I think vibe coding unlocks a whole new dimension of speed especially in the way it spits code faster than I can say a few sentences, and create features in seconds and minutes. This speed feels a lot amazing when you experience it in its true fashion, but I think most of the time we are not suited to this level of feedback speed at all.

I can see I can not keep up with the amount of stuff any AI agent throws at me in the IDE, and a lot of it just simply does not fit my mental bandwidth. This, I believe is definitely is the norm for vibe coding. Not having a clear mental picture, or having one but it gets distorted by the insane output speed of features and stuff in your face, I think that will indeed cause us to lose track of things. If you don’t lose track though, then kudos to you, you might have a far better memory and knack of keeping up.
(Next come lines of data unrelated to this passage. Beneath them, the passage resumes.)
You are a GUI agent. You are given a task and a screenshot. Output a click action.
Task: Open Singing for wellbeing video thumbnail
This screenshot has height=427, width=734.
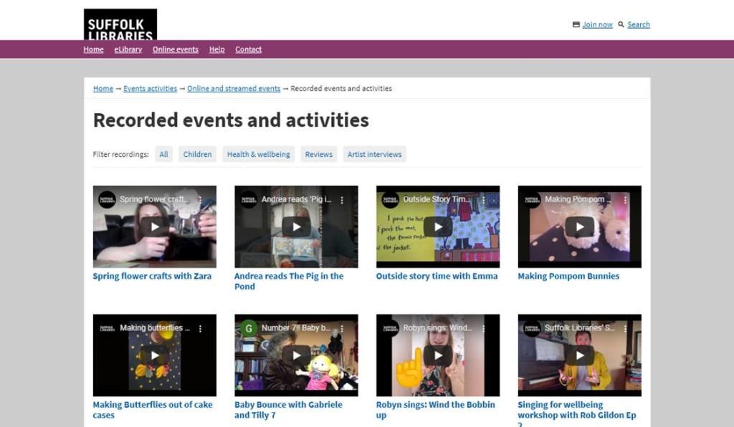[579, 355]
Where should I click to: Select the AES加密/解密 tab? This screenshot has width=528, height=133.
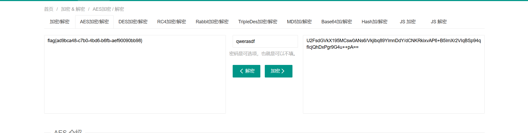coord(94,22)
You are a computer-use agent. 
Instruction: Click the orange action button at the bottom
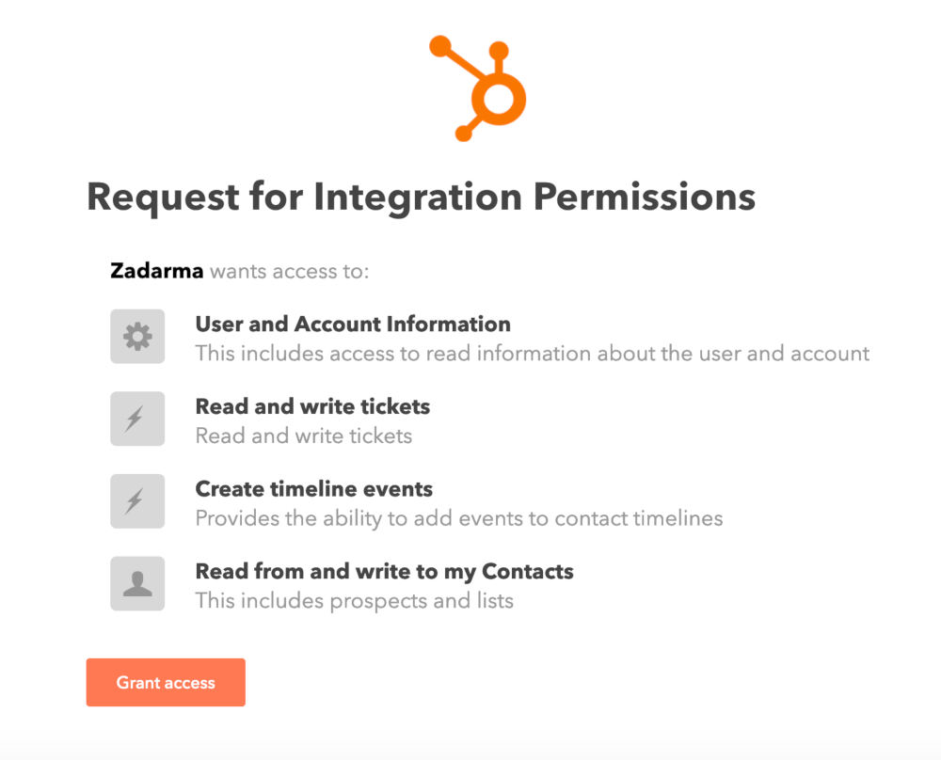click(x=166, y=683)
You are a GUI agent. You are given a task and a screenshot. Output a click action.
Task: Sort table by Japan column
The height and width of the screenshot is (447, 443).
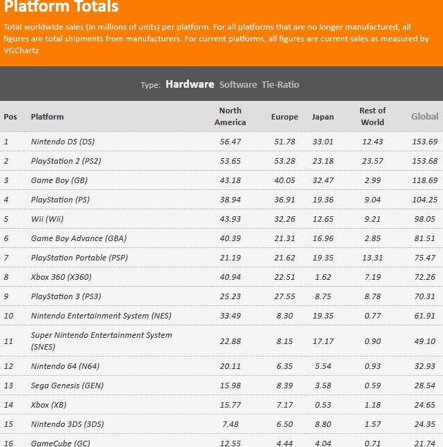[323, 117]
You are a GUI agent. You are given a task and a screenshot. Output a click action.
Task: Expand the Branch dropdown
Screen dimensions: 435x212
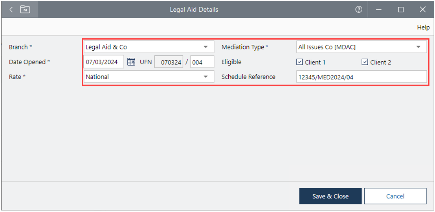click(206, 47)
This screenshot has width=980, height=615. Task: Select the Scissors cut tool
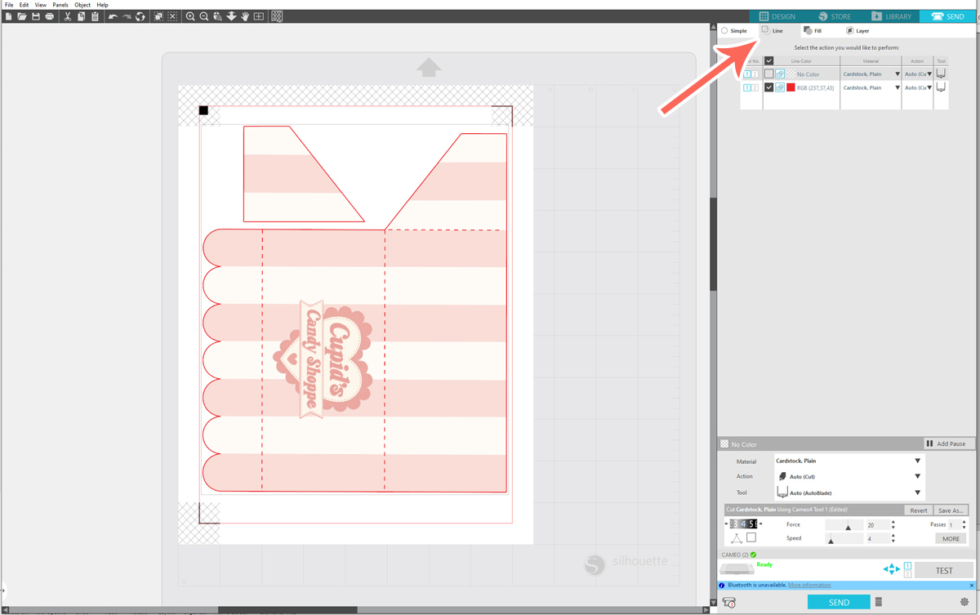coord(68,16)
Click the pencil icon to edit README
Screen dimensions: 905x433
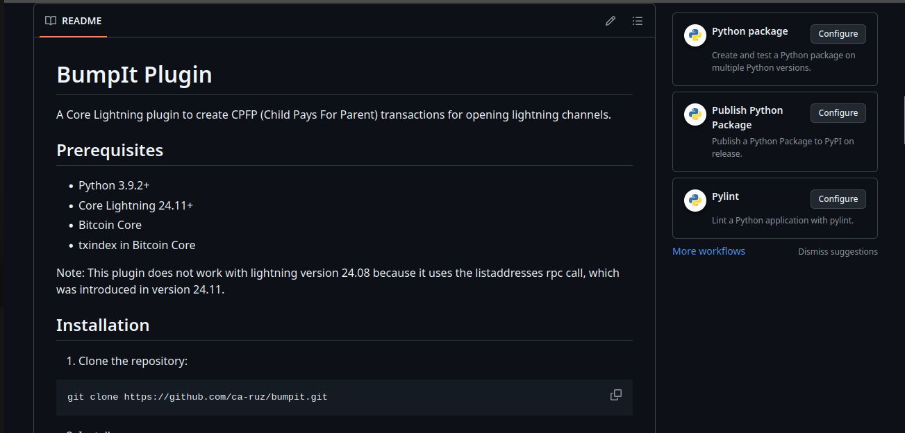click(x=611, y=21)
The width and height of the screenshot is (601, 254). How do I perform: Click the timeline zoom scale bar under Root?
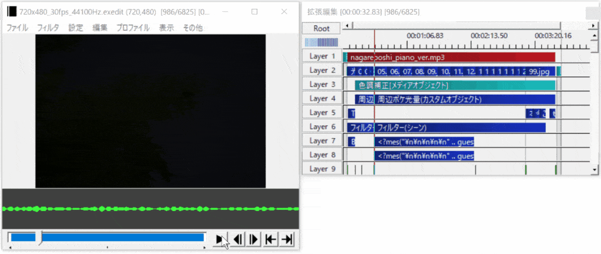321,42
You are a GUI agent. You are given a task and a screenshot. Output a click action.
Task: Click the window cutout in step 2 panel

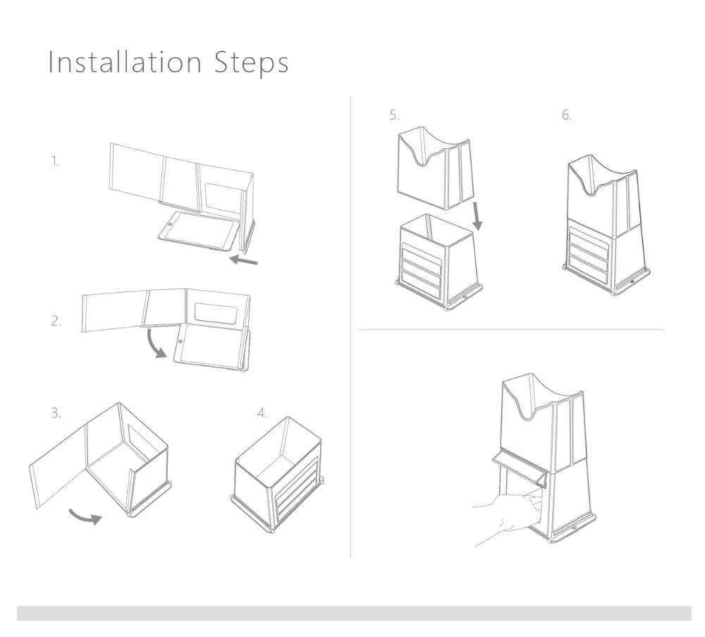pos(216,313)
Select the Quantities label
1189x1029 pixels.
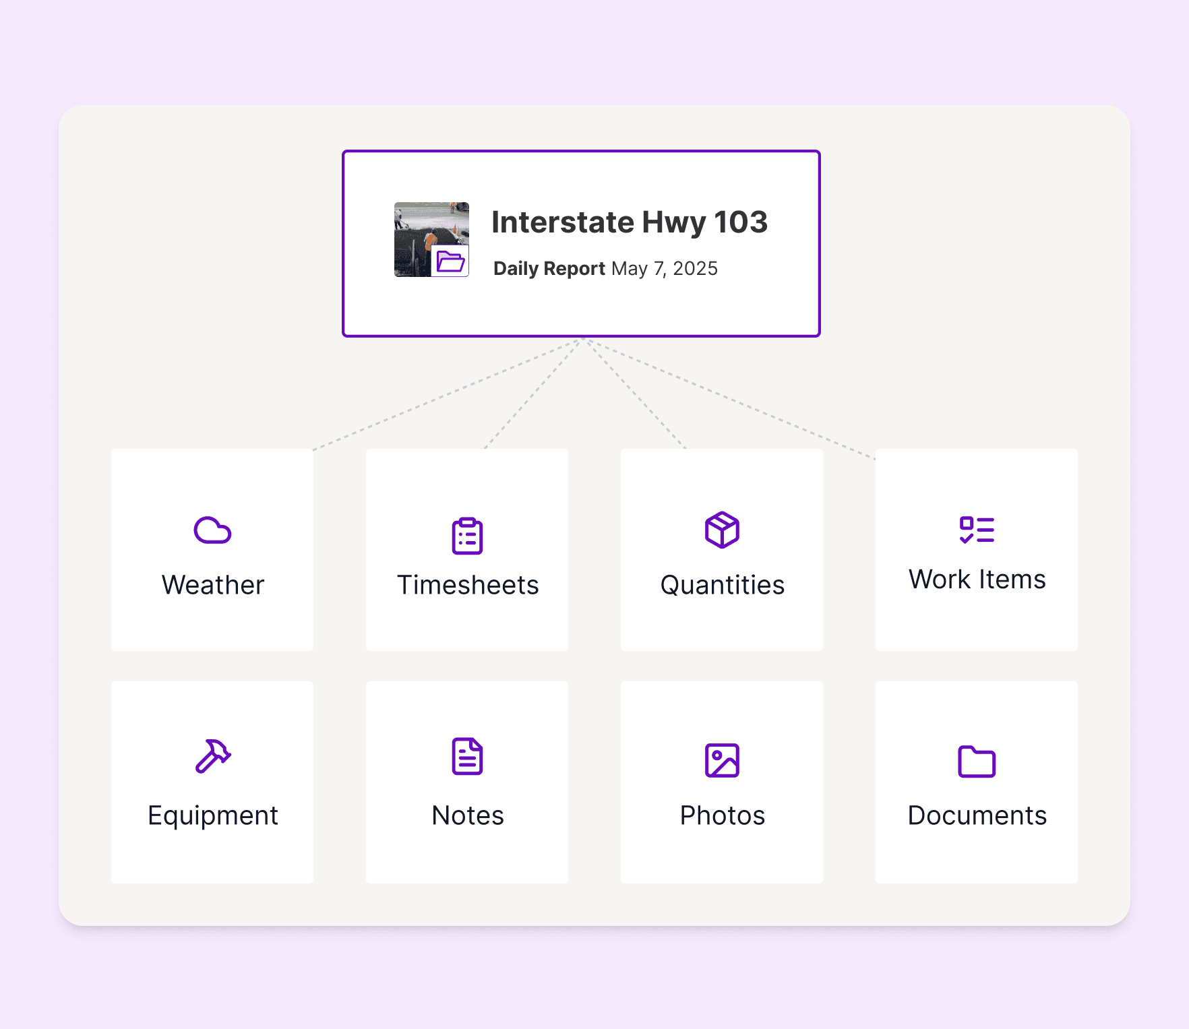[x=722, y=585]
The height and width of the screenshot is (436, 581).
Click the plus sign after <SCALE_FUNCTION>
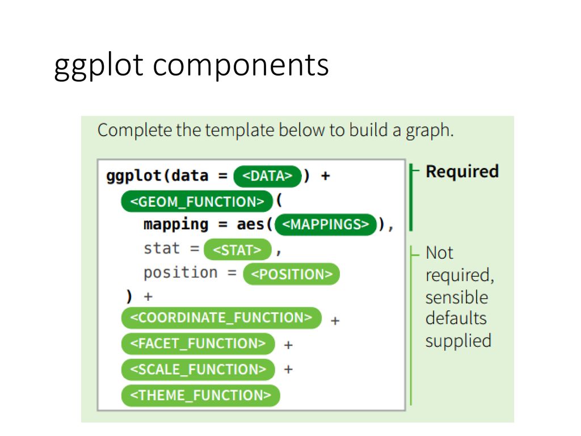pyautogui.click(x=288, y=370)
This constant bombardment caused a sort of mental block for me the past couple of months, where my brain would not work at all for even the slightest things. And no, this would not be limited just to software dev but slowly started spilling outwards into other things. I felt the need to lean on the crutch a lot of times even when it was not necessary.

So, from now I will take things a bit slow. Started with my personal website. Went slow on it with browsing inspirations and everything. Savored the moment, the aesthetic, the vision. Yes, like IRL you can’t just throw away a crutch and walk freely, but I can say I was a lot restrained from here. Its like a new years resolution to go back to ye old times, hand crank code to perfection, maybe use some “agentic development” here and there when I am really stuck somewhere, but I am glad I am able to overcome this horrible and confusing state of mind.

At the end, each decision is a human exercise and I believe it is not in the best interests of anyone to offload decision-making to a machine.